- **Work request**
Your task is to output every record exactly as it is given.

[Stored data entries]
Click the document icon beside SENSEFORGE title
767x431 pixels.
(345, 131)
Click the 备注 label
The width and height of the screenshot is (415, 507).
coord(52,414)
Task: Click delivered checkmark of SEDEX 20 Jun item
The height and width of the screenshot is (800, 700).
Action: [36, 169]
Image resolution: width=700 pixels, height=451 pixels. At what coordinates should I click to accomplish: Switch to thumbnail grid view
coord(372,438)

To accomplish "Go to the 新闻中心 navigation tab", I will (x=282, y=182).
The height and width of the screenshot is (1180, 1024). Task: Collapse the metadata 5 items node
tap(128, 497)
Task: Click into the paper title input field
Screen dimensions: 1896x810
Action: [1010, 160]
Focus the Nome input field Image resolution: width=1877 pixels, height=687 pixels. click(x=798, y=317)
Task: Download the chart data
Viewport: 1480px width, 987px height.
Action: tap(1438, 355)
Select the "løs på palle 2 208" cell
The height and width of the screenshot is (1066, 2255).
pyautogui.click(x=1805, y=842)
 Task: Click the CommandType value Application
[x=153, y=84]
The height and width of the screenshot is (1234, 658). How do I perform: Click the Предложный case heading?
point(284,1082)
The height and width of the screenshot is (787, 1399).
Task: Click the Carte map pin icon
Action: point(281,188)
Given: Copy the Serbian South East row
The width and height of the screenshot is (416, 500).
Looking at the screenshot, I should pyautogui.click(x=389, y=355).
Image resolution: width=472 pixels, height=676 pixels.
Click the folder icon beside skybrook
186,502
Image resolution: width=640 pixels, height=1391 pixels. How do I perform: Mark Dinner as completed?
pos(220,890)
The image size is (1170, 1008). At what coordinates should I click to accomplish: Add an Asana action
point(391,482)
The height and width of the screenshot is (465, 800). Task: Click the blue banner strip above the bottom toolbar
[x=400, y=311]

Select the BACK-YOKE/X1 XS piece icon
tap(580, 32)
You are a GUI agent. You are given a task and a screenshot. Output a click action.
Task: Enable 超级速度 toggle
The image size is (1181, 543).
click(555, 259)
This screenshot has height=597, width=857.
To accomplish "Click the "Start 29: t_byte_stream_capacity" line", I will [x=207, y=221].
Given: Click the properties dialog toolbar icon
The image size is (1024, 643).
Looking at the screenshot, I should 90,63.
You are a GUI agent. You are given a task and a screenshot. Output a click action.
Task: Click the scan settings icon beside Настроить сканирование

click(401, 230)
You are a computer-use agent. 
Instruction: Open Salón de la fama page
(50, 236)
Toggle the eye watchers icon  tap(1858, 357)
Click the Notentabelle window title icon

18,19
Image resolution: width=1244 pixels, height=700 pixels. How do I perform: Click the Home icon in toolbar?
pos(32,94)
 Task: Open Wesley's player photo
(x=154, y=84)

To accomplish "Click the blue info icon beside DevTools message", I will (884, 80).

- **Final answer**
Click the document icon beside SENSEFORGE title
767x431 pixels.
(345, 131)
Click the 备注 label
The width and height of the screenshot is (415, 507).
coord(52,414)
Task: Click delivered checkmark of SEDEX 20 Jun item
The height and width of the screenshot is (800, 700).
Action: [36, 169]
Image resolution: width=700 pixels, height=451 pixels. At what coordinates should I click to accomplish: Switch to thumbnail grid view
coord(372,438)

To accomplish "Go to the 新闻中心 navigation tab", I will (x=282, y=182).
The height and width of the screenshot is (1180, 1024). Task: Collapse the metadata 5 items node
tap(128, 497)
Task: Click into the paper title input field
Screen dimensions: 1896x810
Action: [1010, 160]
Focus the Nome input field Image resolution: width=1877 pixels, height=687 pixels. click(x=798, y=317)
Task: Download the chart data
Viewport: 1480px width, 987px height.
Action: tap(1438, 355)
Select the "løs på palle 2 208" cell
The height and width of the screenshot is (1066, 2255).
pyautogui.click(x=1805, y=842)
 Task: Click the CommandType value Application
[x=153, y=84]
The height and width of the screenshot is (1234, 658). How do I perform: Click the Предложный case heading?
point(284,1082)
The height and width of the screenshot is (787, 1399).
Task: Click the Carte map pin icon
Action: point(281,188)
Given: Copy the Serbian South East row
The width and height of the screenshot is (416, 500).
Looking at the screenshot, I should pyautogui.click(x=389, y=355).
Image resolution: width=472 pixels, height=676 pixels.
Click the folder icon beside skybrook
186,502
Image resolution: width=640 pixels, height=1391 pixels. How do I perform: Mark Dinner as completed?
pos(220,890)
The image size is (1170, 1008). At what coordinates should I click to accomplish: Add an Asana action
point(391,482)
The height and width of the screenshot is (465, 800). Task: Click the blue banner strip above the bottom toolbar
[x=400, y=311]

Select the BACK-YOKE/X1 XS piece icon
tap(580, 32)
You are a GUI agent. You are given a task and a screenshot. Output a click action.
Task: Enable 超级速度 toggle
The image size is (1181, 543).
click(555, 259)
This screenshot has height=597, width=857.
To accomplish "Click the "Start 29: t_byte_stream_capacity" line", I will [x=207, y=221].
Given: Click the properties dialog toolbar icon
The image size is (1024, 643).
Looking at the screenshot, I should 90,63.
You are a GUI agent. You are given a task and a screenshot. Output a click action.
Task: Click the scan settings icon beside Настроить сканирование

click(401, 230)
You are a computer-use agent. 
Instruction: Open Salón de la fama page
(50, 236)
Toggle the eye watchers icon  tap(1858, 357)
Click the Notentabelle window title icon

18,19
Image resolution: width=1244 pixels, height=700 pixels. How do I perform: Click the Home icon in toolbar?
pos(32,94)
 Task: Open Wesley's player photo
(x=154, y=84)

To accomplish "Click the blue info icon beside DevTools message", I will (884, 80).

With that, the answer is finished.